• TASK REQUIREMENTS
Locate the line that contains "[button] (22, 54)" in the data that follows. Copy it and every subsequent line to the end, exactly, excluding pictures.

(DATA SHOWN Opens)

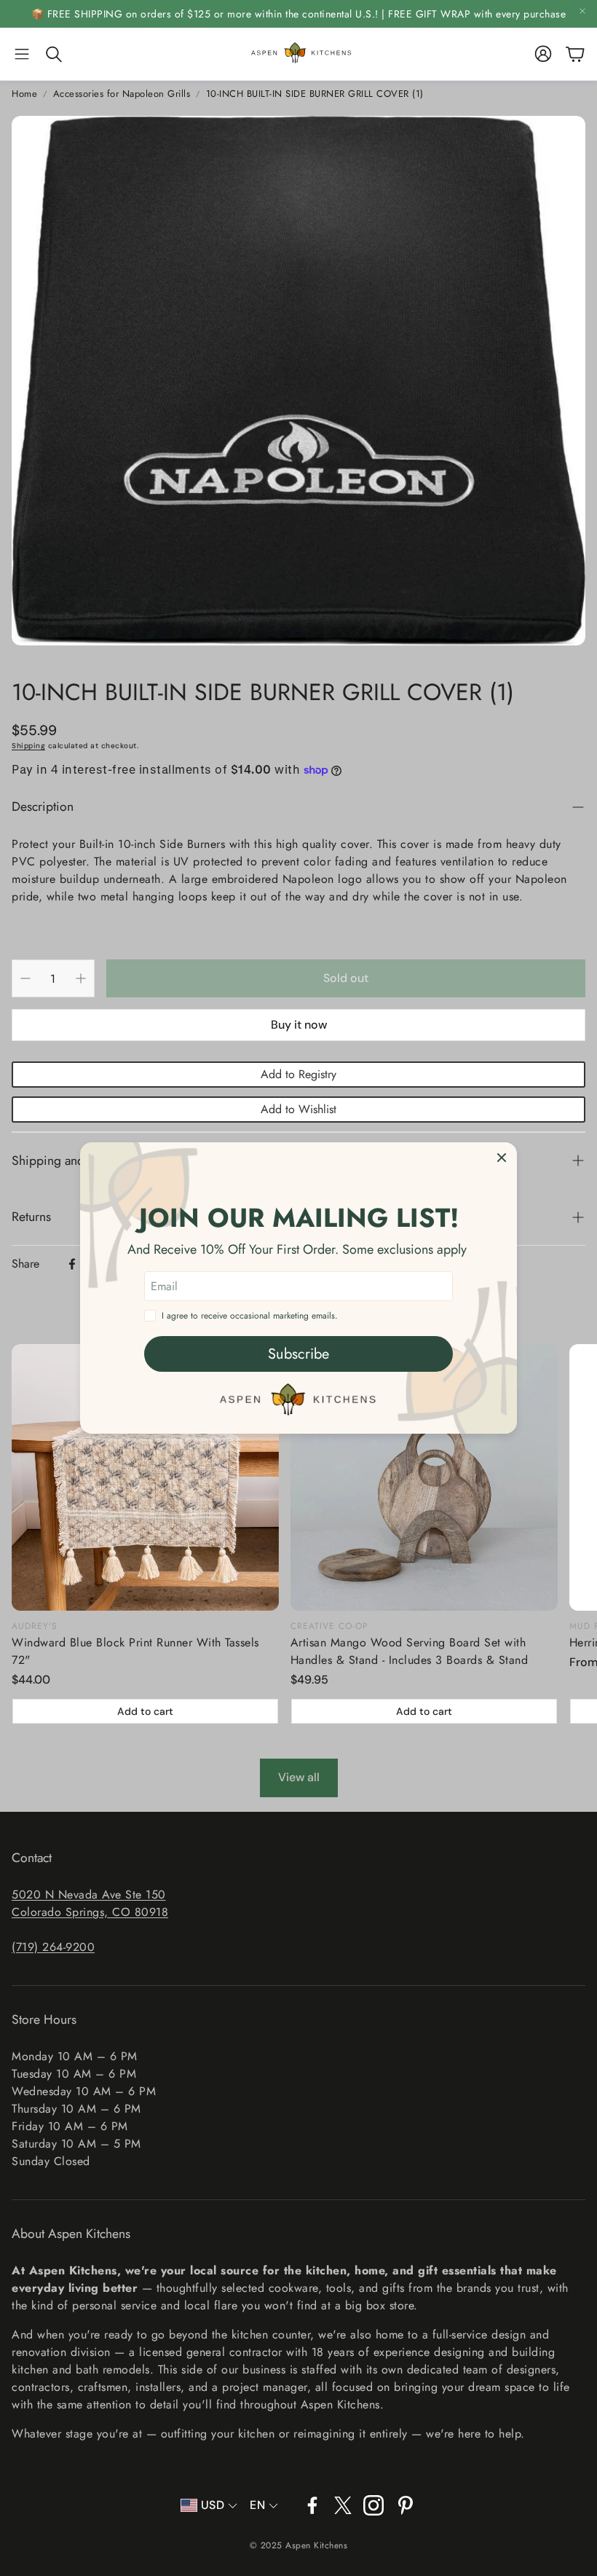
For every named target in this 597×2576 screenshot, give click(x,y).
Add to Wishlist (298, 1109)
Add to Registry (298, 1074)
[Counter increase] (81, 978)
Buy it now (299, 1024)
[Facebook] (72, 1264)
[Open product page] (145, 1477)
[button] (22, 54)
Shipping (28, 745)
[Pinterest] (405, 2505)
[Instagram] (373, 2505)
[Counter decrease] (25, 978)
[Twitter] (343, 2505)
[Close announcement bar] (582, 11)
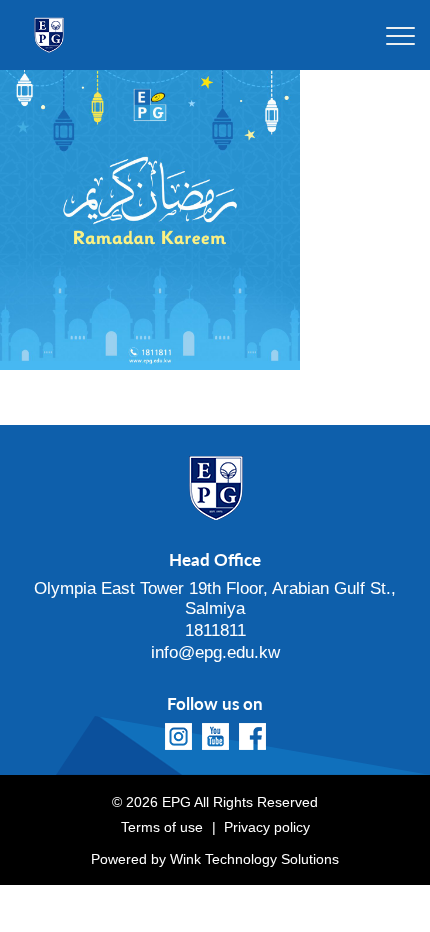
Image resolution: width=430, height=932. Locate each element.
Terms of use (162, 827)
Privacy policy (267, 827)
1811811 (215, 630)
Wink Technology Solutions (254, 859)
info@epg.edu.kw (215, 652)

(DATA SHOWN Closes)

• EXPECTED ANSWER
[button] (22, 54)
Shipping (28, 745)
[Pinterest] (405, 2505)
[Instagram] (373, 2505)
[Counter decrease] (25, 978)
[Twitter] (343, 2505)
[Close announcement bar] (582, 11)
Image resolution: width=430, height=932. Locate each element.
Terms of use (162, 827)
Privacy policy (267, 827)
1811811 (215, 630)
Wink Technology Solutions (254, 859)
info@epg.edu.kw (215, 652)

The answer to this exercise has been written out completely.